INPUT DATA:
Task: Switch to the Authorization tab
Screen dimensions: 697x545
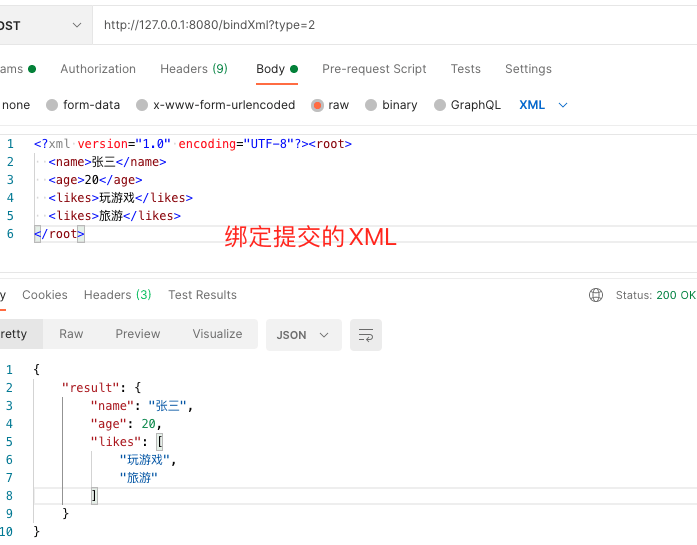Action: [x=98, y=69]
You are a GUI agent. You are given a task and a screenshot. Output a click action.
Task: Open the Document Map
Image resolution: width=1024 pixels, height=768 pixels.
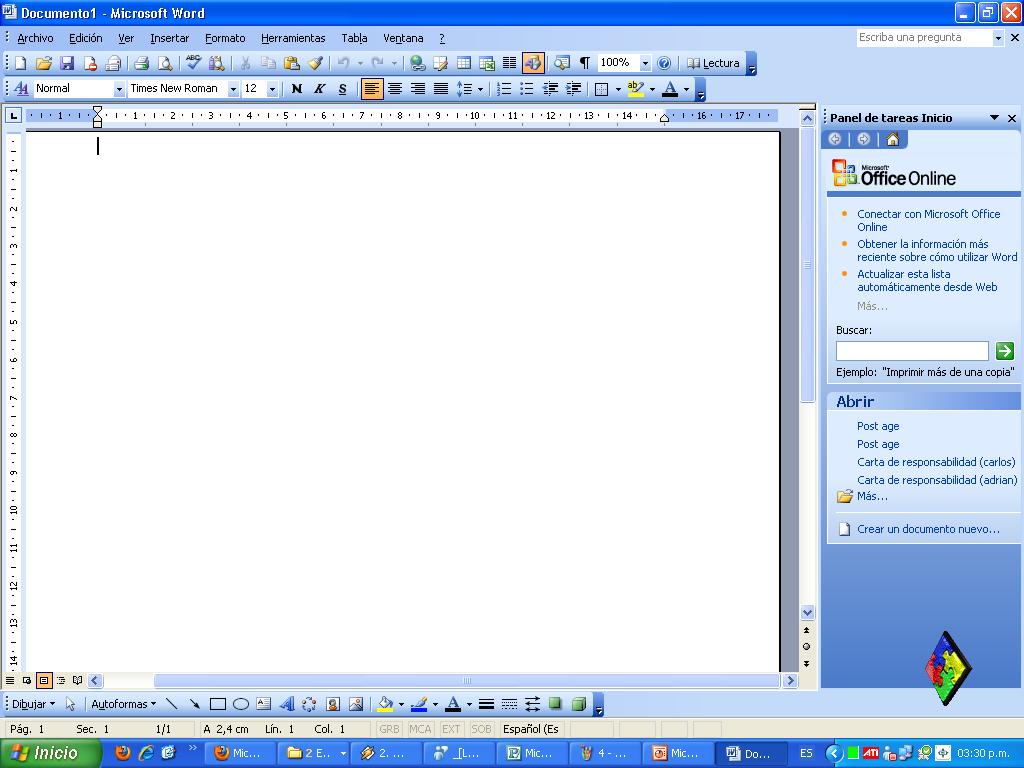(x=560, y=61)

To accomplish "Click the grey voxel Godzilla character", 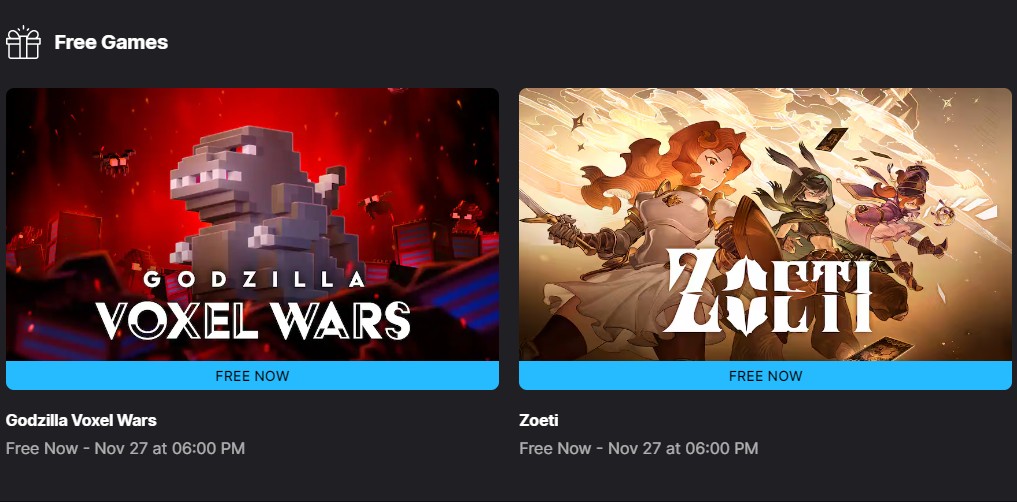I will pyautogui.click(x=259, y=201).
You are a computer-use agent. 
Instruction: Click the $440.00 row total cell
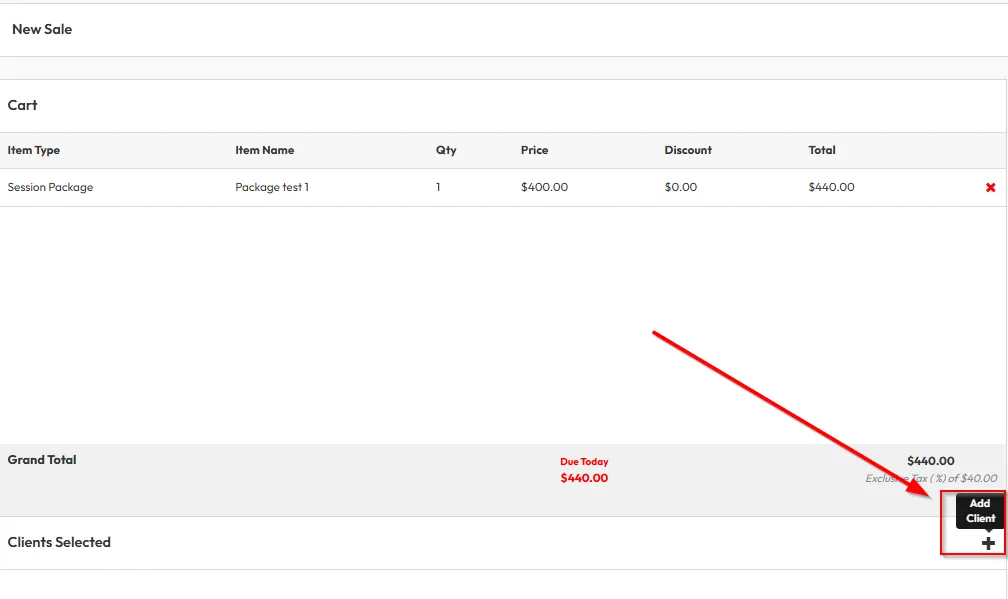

WHAT THE TASK REQUIRES:
Would you retype the lines from the line containing "You are a computer-use agent." to the final line of the entries above, exactly as given and without pictures?

SOLUTION TO THE PROBLEM:
You are a computer-use agent. 
Instruction: Click the $440.00 row total cell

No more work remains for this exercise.